Material shown:
---

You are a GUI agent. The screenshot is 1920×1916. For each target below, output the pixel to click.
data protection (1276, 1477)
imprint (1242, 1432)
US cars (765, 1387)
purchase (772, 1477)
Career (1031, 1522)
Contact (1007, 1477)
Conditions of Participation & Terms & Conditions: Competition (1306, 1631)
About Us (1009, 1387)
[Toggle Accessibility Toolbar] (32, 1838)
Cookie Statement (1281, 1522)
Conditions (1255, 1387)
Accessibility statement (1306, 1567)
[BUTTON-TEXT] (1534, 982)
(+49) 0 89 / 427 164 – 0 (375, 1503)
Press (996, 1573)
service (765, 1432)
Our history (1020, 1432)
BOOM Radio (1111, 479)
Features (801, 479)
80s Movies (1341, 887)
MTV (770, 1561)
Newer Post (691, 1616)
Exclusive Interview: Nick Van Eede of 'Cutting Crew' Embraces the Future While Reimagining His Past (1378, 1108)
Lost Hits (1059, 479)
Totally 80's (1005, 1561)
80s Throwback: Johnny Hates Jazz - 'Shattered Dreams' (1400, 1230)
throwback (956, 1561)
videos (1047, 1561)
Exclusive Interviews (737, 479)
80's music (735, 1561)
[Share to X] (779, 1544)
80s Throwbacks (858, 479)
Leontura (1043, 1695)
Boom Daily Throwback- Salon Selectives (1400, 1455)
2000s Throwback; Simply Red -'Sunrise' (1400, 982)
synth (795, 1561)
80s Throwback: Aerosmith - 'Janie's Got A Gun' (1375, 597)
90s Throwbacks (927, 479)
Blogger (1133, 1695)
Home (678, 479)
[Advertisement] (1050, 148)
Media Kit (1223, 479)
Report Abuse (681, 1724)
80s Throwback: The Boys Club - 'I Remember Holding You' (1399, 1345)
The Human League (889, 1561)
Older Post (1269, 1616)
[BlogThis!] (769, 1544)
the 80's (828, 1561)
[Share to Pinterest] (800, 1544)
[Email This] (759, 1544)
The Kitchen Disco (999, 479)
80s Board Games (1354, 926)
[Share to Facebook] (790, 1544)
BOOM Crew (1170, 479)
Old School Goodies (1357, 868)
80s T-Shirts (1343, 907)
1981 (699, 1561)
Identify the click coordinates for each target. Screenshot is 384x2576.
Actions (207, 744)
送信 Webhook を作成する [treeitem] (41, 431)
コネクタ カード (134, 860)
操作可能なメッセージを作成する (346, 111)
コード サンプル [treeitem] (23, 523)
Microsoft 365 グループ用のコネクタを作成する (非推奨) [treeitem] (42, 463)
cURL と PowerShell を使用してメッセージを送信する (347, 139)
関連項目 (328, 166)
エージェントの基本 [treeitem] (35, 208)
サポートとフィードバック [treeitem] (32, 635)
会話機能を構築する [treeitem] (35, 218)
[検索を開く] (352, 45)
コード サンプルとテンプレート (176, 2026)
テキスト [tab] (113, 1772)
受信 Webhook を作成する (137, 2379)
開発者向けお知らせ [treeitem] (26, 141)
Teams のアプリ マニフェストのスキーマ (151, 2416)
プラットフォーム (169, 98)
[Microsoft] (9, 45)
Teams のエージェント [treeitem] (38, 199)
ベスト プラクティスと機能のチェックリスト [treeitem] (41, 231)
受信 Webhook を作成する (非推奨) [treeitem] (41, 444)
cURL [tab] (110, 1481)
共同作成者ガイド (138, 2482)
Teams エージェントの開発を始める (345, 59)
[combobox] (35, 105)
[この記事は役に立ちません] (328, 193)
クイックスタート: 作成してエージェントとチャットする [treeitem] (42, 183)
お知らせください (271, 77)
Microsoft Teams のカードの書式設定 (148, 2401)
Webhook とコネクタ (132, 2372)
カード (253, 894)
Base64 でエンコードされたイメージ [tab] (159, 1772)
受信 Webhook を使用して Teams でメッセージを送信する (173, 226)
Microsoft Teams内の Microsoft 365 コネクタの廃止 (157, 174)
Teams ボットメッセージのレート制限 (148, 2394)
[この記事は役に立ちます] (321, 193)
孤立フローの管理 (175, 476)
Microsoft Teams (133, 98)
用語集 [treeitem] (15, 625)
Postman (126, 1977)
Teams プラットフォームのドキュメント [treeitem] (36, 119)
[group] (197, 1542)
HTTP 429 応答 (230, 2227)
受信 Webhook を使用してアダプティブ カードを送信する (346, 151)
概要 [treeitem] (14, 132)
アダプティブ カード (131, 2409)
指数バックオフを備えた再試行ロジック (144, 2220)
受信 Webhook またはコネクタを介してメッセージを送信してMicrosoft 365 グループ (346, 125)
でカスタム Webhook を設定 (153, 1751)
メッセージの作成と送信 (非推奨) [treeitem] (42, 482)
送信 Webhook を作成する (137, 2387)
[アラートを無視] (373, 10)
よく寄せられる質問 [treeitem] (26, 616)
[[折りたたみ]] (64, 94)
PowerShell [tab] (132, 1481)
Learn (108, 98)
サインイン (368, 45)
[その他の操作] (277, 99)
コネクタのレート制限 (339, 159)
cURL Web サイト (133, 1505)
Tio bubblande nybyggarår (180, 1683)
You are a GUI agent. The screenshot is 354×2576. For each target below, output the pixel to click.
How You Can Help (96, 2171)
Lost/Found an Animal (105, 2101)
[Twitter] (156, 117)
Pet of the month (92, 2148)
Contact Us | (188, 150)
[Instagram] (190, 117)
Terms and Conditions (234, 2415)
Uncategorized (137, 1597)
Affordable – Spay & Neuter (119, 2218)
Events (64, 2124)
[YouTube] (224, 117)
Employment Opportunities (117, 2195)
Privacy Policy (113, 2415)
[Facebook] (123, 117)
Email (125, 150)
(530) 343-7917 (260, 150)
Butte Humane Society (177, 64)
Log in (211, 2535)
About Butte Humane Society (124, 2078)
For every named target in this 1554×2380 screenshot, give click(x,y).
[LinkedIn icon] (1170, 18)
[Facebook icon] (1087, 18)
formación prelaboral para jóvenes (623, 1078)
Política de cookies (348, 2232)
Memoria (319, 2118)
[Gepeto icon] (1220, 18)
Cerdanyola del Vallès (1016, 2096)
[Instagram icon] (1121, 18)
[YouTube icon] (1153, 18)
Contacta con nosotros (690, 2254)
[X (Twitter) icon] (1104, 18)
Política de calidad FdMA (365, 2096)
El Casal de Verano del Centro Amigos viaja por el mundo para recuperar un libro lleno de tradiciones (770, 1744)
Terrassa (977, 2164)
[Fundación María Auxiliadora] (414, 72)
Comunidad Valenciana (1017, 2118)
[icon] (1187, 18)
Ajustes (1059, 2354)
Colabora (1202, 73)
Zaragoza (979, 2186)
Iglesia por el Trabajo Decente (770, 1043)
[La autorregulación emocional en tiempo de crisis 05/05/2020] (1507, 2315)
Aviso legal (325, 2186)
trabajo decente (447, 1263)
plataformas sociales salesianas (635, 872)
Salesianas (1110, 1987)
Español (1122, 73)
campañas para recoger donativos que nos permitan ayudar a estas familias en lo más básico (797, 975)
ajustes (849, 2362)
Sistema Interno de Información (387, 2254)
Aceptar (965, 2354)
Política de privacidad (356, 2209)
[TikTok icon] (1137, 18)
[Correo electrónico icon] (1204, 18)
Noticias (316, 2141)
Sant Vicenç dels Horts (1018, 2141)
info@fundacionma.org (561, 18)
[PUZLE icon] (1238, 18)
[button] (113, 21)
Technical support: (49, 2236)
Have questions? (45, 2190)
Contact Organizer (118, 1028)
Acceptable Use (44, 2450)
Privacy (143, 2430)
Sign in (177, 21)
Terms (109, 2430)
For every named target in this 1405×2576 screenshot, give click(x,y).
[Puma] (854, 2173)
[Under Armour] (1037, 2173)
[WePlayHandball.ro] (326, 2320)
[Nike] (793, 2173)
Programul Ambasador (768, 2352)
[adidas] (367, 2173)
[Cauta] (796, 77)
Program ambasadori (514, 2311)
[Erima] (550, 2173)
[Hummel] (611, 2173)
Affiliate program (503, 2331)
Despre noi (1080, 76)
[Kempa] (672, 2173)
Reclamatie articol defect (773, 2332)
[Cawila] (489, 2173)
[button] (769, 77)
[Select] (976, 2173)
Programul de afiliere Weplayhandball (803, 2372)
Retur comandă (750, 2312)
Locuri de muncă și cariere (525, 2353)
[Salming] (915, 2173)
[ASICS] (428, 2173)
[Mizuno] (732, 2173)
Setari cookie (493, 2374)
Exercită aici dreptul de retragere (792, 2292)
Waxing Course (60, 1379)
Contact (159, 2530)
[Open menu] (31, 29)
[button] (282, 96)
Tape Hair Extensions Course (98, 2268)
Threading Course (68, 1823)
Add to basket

---

Task brief: Of the lines above, retype only those from the line containing "クイックスタート: 作成してエージェントとチャットする [treeitem]" through the line containing "[Fundación María Auxiliadora] (414, 72)", including both, exactly.

Response to this exercise:
クイックスタート: 作成してエージェントとチャットする [treeitem] (42, 183)
お知らせください (271, 77)
Microsoft Teams のカードの書式設定 (148, 2401)
Webhook とコネクタ (132, 2372)
カード (253, 894)
Base64 でエンコードされたイメージ [tab] (159, 1772)
受信 Webhook を使用して Teams でメッセージを送信する (173, 226)
Microsoft Teams内の Microsoft 365 コネクタの廃止 (157, 174)
Teams ボットメッセージのレート制限 (148, 2394)
[この記事は役に立ちます] (321, 193)
孤立フローの管理 (175, 476)
Microsoft Teams (133, 98)
用語集 [treeitem] (15, 625)
Postman (126, 1977)
Teams プラットフォームのドキュメント [treeitem] (36, 119)
[group] (197, 1542)
HTTP 429 応答 (230, 2227)
受信 Webhook を使用してアダプティブ カードを送信する (346, 151)
概要 [treeitem] (14, 132)
アダプティブ カード (131, 2409)
指数バックオフを備えた再試行ロジック (144, 2220)
受信 Webhook またはコネクタを介してメッセージを送信してMicrosoft 365 グループ (346, 125)
でカスタム Webhook を設定 (153, 1751)
メッセージの作成と送信 (非推奨) [treeitem] (42, 482)
送信 Webhook を作成する (137, 2387)
[アラートを無視] (373, 10)
よく寄せられる質問 [treeitem] (26, 616)
[[折りたたみ]] (64, 94)
PowerShell [tab] (132, 1481)
Learn (108, 98)
サインイン (368, 45)
[その他の操作] (277, 99)
コネクタのレート制限 (339, 159)
cURL Web サイト (133, 1505)
Tio bubblande nybyggarår (180, 1683)
You are a GUI agent. The screenshot is 354×2576. For each target below, output the pixel to click.
How You Can Help (96, 2171)
Lost/Found an Animal (105, 2101)
[Twitter] (156, 117)
Pet of the month (92, 2148)
Contact Us | (188, 150)
[Instagram] (190, 117)
Terms and Conditions (234, 2415)
Uncategorized (137, 1597)
Affordable – Spay & Neuter (119, 2218)
Events (64, 2124)
[YouTube] (224, 117)
Employment Opportunities (117, 2195)
Privacy Policy (113, 2415)
[Facebook] (123, 117)
Email (125, 150)
(530) 343-7917 (260, 150)
Butte Humane Society (177, 64)
Log in (211, 2535)
About Butte Humane Society (124, 2078)
For every named target in this 1554×2380 screenshot, give click(x,y).
[LinkedIn icon] (1170, 18)
[Facebook icon] (1087, 18)
formación prelaboral para jóvenes (623, 1078)
Política de cookies (348, 2232)
Memoria (319, 2118)
[Gepeto icon] (1220, 18)
Cerdanyola del Vallès (1016, 2096)
[Instagram icon] (1121, 18)
[YouTube icon] (1153, 18)
Contacta con nosotros (690, 2254)
[X (Twitter) icon] (1104, 18)
Política de calidad FdMA (365, 2096)
El Casal de Verano del Centro Amigos viaja por el mundo para recuperar un libro lleno de tradiciones (770, 1744)
Terrassa (977, 2164)
[Fundación María Auxiliadora] (414, 72)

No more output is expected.